Modified from flickr / Diogo Costa

My brain kept a ledger of how I’d failed those same people who’d mourn my death. Being reminded that they’d miss me layered on guilty pressure.

Content warning: Suicide, self-harm

I tried to throw myself in front of a train on my 30th birthday. It was the 1 train at 28th St. in New York, just a couple blocks from GLAAD (Gay and Lesbian Alliance Against Defamation) where I was an assistant. That was two decades ago. I came close to attempting it twice more—once in 2014 and again in 2016. I planned it for weeks, edging closer as I waited for the train to work. Felt the calm.

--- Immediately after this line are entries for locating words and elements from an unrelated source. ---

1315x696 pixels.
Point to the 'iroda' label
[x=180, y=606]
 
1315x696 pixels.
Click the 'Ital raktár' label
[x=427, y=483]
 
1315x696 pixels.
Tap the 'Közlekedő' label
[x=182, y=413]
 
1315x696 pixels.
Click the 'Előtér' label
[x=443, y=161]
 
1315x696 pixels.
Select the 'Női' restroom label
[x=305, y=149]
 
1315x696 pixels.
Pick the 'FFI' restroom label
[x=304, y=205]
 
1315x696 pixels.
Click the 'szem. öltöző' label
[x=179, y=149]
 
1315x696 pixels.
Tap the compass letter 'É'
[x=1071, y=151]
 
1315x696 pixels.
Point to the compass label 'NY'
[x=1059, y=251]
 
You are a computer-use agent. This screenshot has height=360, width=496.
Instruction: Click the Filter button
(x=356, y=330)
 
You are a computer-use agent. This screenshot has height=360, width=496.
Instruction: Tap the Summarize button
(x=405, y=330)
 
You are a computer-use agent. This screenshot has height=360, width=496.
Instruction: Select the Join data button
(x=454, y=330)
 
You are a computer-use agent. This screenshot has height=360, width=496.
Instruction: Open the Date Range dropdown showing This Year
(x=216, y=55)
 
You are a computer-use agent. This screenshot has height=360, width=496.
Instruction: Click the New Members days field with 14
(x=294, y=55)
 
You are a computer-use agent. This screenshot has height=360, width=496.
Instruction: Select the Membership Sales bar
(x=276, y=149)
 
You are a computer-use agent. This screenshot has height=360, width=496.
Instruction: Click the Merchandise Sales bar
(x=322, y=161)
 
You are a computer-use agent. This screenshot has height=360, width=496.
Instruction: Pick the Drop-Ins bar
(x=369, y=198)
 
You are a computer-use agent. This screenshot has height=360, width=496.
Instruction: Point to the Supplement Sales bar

On jump day, I’d back up when I felt the rumble, get a running start—then stop short. I spent an hour, two—time was gauzy—trying to get myself airborne. A chain kept pulling me up short, the kind that allows backyard dogs just so close to the fence. At the time I thought it was God. Maybe I was more afraid than I’d thought. Whatever.

It pissed me off. I felt like even more of a failure—I couldn’t even end myself right. I wanted to take every pill in my house, but I couldn’t do it. I was too afraid I’d end up profoundly disabled, but still here. So I punked out. That’s what I told myself. I’d landed in my own purgatory; I‘d found a way to end my pain, but lacked the confidence to follow through.

More research was needed to assure my success.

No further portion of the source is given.